____ Given records

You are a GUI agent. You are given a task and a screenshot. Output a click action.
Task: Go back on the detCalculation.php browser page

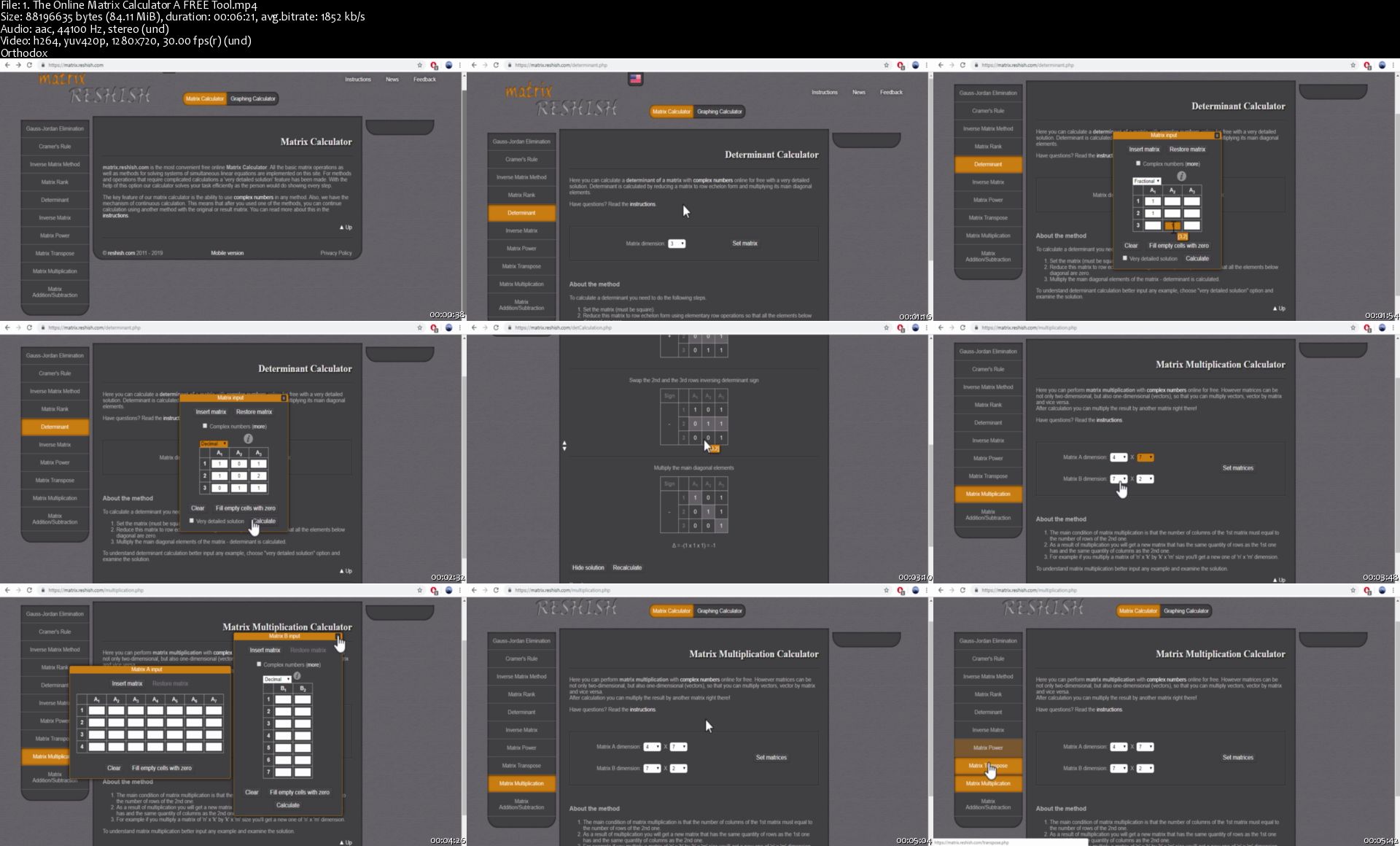pyautogui.click(x=474, y=327)
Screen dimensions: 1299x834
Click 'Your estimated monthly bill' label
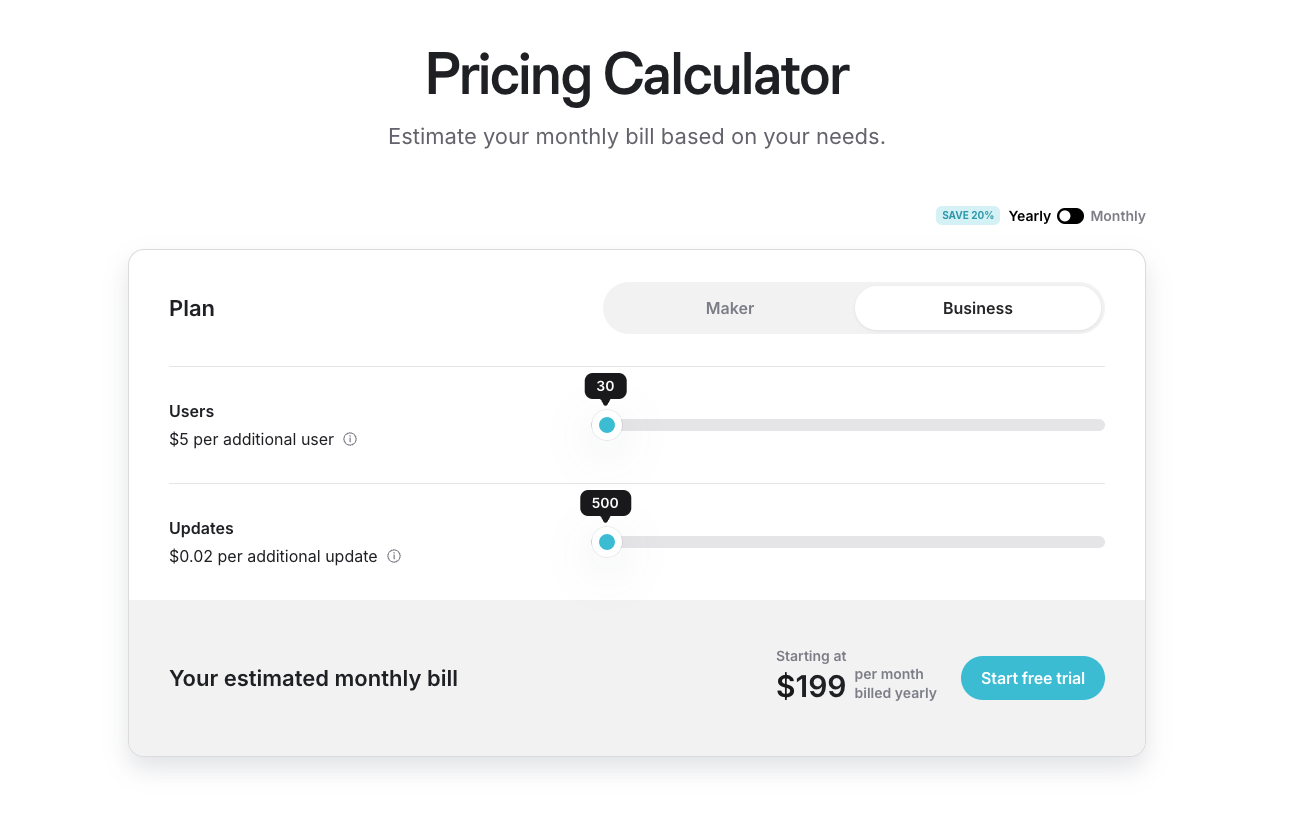[313, 678]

________

Work to do:
Reproduce all of the entries above word for word, leaving out the pictures.

Full answer:
You are a GUI agent. You are given a task and a screenshot. Output a click action.
Task: Go back on the detCalculation.php browser page

pyautogui.click(x=474, y=327)
Screen dimensions: 1299x834
Click 'Your estimated monthly bill' label
[313, 678]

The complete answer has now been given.